I was in Houston last month for my college fraternity’s bi-annual gathering of alumni and undergraduate members. College was more than a decade ago for me, though I have found my way back into the mix with a new role in our chapter’s alumni association. The week-long event had a lot of programming for volunteers, with several sessions centered around member safety and preventing hazing.
Granted, our organization has made great strides to that effect by undergraduate members voting to remove pledging in 2015 and banning alcohol and illicit substances from all fraternity facilities in 2017. By giving a member full rights on his first day in the fraternity and working to ensure that fraternity membership and drinking aren’t synonymous, it becomes harder for hazing to occur.
But not impossible. There will always be more work to be done.
On the first day of regular programming, I attended a keynote session titled “Love, Mom and Dad.” Rae Ann Gruver and Jim & Evelyn Piazza lost their sons Max and Tim in tragic fraternity-related hazing incidents at universities thousands of miles apart. But the stories of these two young men had a lot in common:
- They were freshmen pledging a fraternity
- The fraternity was providing alcohol as part of their pledging
- Bystanders acknowledged that things were “getting out of hand”
- Their toxicology report showed that they had a BAC many times the legal limit
- Fraternity members attempted to cover up any wrongdoing
- All feared legal and school consequences, and hesitated to seek help
- By the time emergency personnel were involved, it was far too late
- A 911 call at the first sign of duress would have saved their lives
Drinking in college can be dangerous, whether it happens in a greek organization or outside of it. From the National Institutes of Health (NIH):
These rates are higher than those for their non-college-attending peers. The consequences of harmful and underage drinking by college students are more significant, more destructive, and more costly than many parents realize. And these consequences affect students whether or not they drink. The most recent statistics from the National Institute on Alcohol Abuse and Alcoholism (NIAAA) indicate that drinking by college students ages 18 to 24 contributes to an estimated 1,519 student deaths each year.
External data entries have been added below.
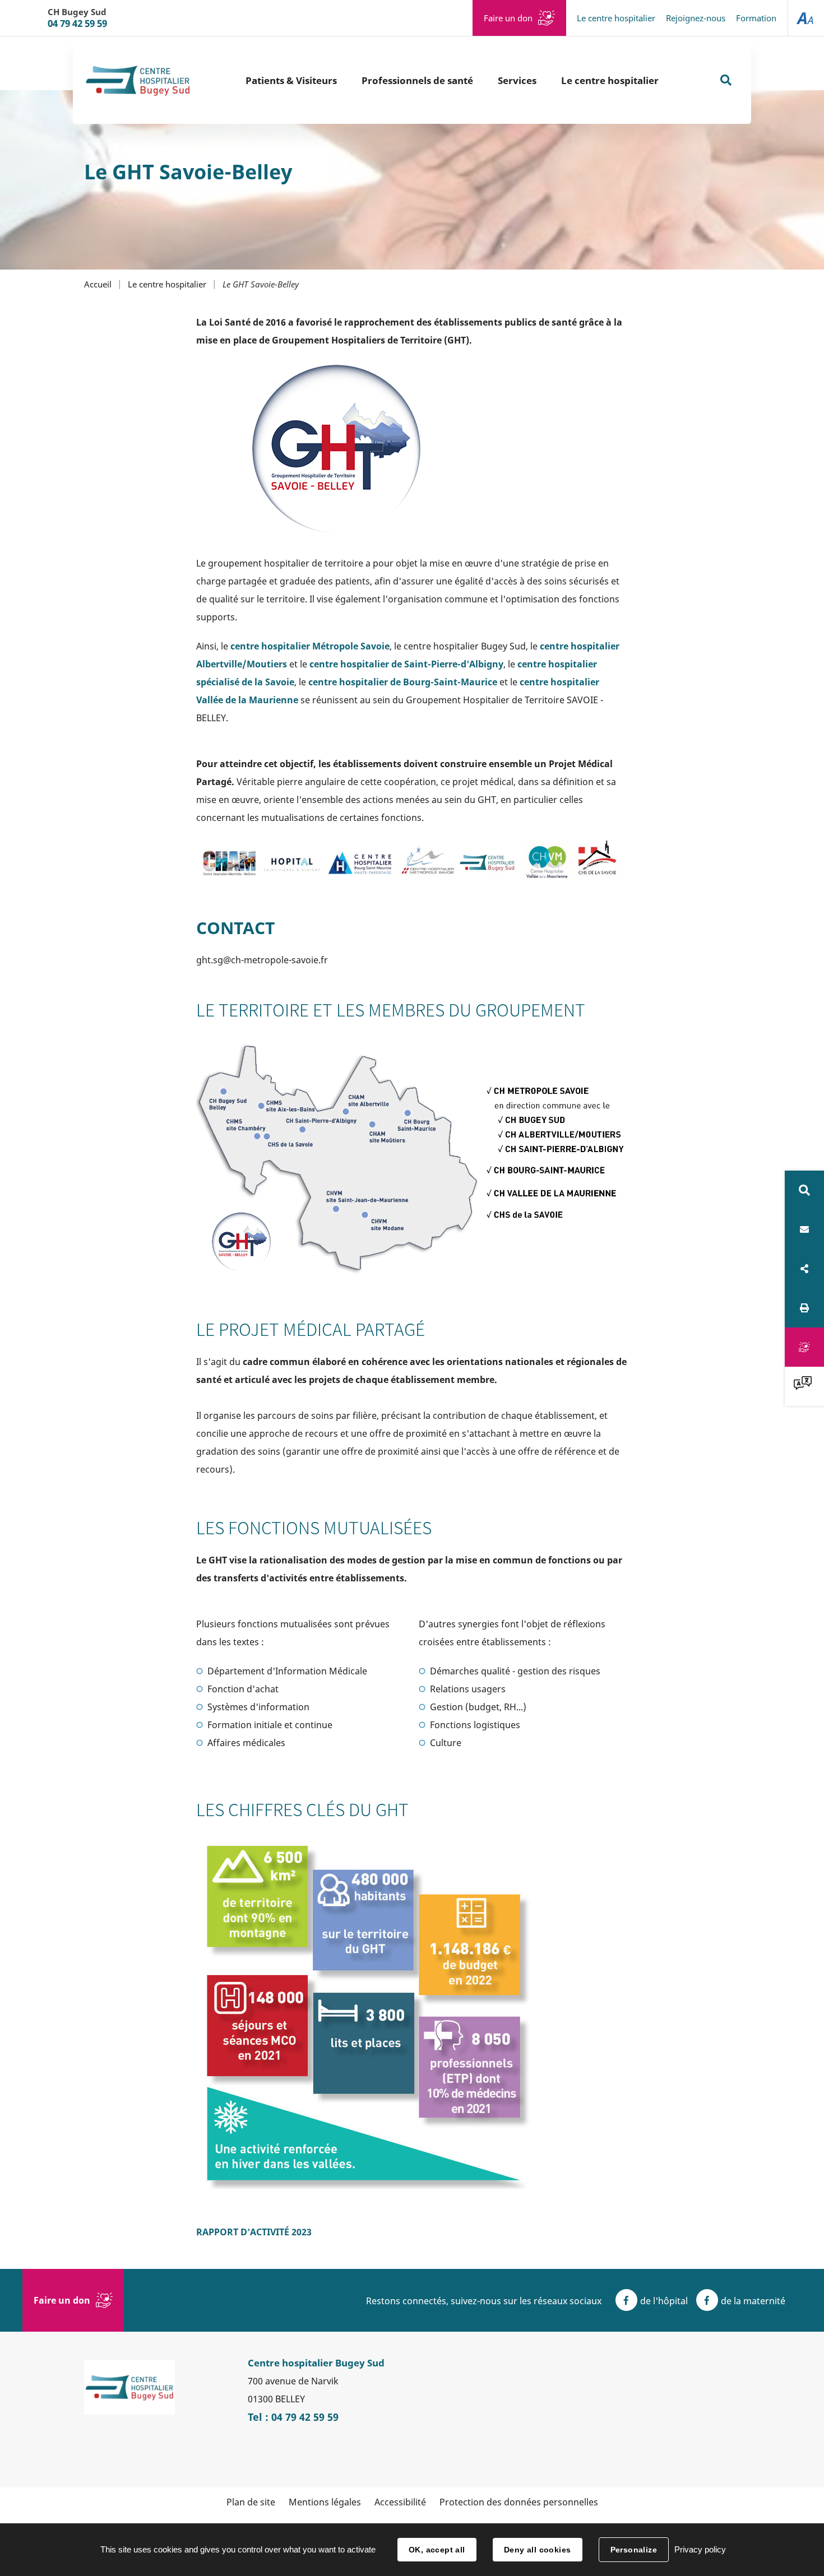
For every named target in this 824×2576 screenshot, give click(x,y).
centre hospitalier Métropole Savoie (310, 646)
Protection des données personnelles (518, 2502)
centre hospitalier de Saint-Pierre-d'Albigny (406, 664)
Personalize (634, 2549)
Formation (756, 18)
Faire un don (508, 18)
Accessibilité (400, 2502)
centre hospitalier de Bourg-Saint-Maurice (402, 682)
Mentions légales (325, 2502)
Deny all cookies (537, 2549)
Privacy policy (700, 2549)
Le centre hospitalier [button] (610, 80)
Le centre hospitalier (616, 18)
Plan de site (250, 2502)
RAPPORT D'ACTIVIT (254, 2232)
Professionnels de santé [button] (417, 80)
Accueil (98, 284)
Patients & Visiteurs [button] (291, 80)
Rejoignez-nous (695, 18)
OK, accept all (437, 2549)
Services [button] (517, 80)
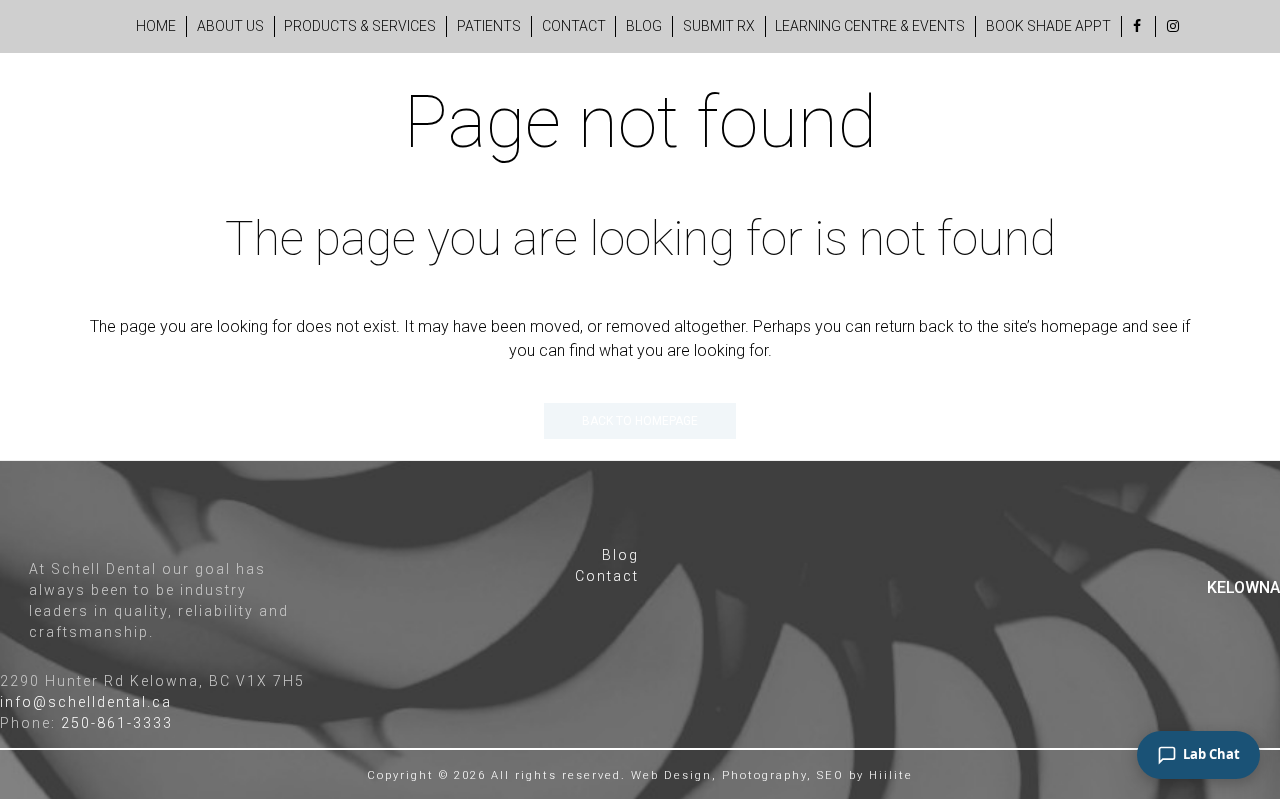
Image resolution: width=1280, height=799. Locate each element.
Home (156, 26)
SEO (830, 775)
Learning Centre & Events (870, 26)
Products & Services (360, 26)
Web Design (671, 775)
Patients (489, 26)
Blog (644, 26)
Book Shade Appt (1048, 26)
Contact (574, 26)
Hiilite (891, 775)
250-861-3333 (117, 723)
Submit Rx (719, 26)
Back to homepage (640, 421)
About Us (230, 26)
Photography (764, 775)
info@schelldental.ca (86, 702)
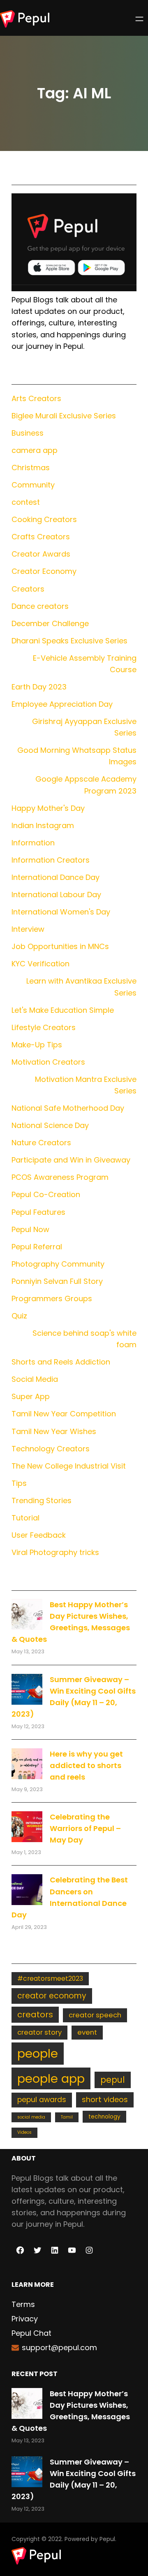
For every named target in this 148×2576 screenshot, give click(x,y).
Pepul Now (30, 1229)
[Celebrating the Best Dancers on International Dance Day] (27, 1889)
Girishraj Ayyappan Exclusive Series (84, 727)
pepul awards (41, 2100)
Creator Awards (41, 554)
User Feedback (39, 1535)
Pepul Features (38, 1212)
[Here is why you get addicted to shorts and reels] (27, 1763)
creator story (39, 2032)
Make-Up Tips (37, 1045)
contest (26, 502)
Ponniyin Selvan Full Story (57, 1281)
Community (33, 485)
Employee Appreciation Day (62, 704)
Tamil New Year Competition (64, 1414)
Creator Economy (44, 571)
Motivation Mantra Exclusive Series (85, 1085)
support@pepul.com (59, 2347)
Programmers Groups (52, 1298)
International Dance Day (55, 877)
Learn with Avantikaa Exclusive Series (81, 987)
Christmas (31, 467)
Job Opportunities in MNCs (60, 946)
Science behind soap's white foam (84, 1339)
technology (104, 2117)
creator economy (51, 1995)
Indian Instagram (43, 825)
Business (28, 433)
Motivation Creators (48, 1062)
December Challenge (50, 623)
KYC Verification (40, 963)
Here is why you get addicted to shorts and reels (86, 1765)
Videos (24, 2132)
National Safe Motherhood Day (68, 1108)
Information (33, 843)
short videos (105, 2099)
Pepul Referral (37, 1247)
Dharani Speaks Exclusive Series (69, 641)
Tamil (67, 2117)
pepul (112, 2080)
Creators (28, 589)
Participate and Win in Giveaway (71, 1160)
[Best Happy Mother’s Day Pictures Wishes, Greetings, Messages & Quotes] (27, 1614)
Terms (23, 2304)
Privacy (25, 2319)
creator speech (95, 2015)
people (37, 2053)
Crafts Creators (41, 536)
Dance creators (40, 606)
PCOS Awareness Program (60, 1177)
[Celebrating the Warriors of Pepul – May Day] (27, 1826)
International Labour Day (56, 894)
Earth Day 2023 (39, 687)
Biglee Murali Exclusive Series (64, 416)
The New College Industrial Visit (69, 1466)
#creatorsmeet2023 (50, 1978)
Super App (31, 1396)
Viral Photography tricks (55, 1552)
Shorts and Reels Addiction (61, 1362)
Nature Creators (41, 1142)
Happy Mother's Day (48, 808)
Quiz (19, 1316)
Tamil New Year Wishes (54, 1431)
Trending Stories (42, 1500)
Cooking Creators (44, 519)
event (87, 2032)
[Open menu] (139, 19)
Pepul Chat (31, 2333)
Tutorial (25, 1518)
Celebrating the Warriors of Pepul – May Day (85, 1828)
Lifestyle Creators (44, 1027)
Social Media (35, 1379)
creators (35, 2014)
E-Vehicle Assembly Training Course (84, 664)
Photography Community (58, 1264)
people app (51, 2078)
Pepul (107, 2539)
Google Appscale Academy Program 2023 (85, 785)
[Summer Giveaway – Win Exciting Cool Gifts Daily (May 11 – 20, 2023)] (27, 1689)
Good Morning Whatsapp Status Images (76, 756)
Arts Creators (36, 398)
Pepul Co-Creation (46, 1194)
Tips (19, 1483)
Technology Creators (51, 1448)
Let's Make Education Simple (63, 1010)
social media (31, 2117)
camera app (35, 450)
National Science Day (50, 1125)
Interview (28, 929)
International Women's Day (61, 912)
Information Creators (51, 860)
Evelyn Piazza presented a slide from The Medical Amnesty Initiative. On it, there was a Tennessee-shaped hole in a map for states that have such laws on the books. From that organization’s website:
Medical Amnesty – also known as the 911 Lifeline or 911 Good Samaritan Law in some states – is a state-wide law which grants intoxicated minors a limited legal immunity when they seek help for themselves or another individual who is in need of immediate medical attention[.]
You can see where laws like this can short-circuit a tragedy early. Empowering individuals to do the right thing without considering their personal consequences would save lives. Calling for help should be the norm, not the exception when somebody’s life is at risk.
There are folks who see this issue differently. They believe amnesty laws grant a free pass for people to continue to engage in dangerous behavior because they can always pull out their “Get Out of Jail Free” card if it goes poorly. That may sound reasonable, but I simply do not think it outweighs the public benefit of preventing the loss of a life.
My elected officials, state senator Jeff Yarbro and representative Bill Beck, introduced a medical amnesty bill (SB0465/HB1001) earlier this year. The text of the bill also covers people who call 911 for or render aid to an overdose victim. While it cleared many hurdles in the Tennessee House, the Senate Judiciary Committee defeated it 3-6.
I should note that Lieutenant Governor Randy McNally and the incoming Speaker of the House Cameron Sexton are both members of my fraternity. They might have been with me in Houston had there not been plenty of activity back here in Nashville, namely the Republican Caucus meeting that selected Rep. Sexton.
I would invite both of them to listen to families like Max Gruver’s and Tim Piazza’s who have lost their children. They would do well to give their full support to amnesty laws that very well could save a life.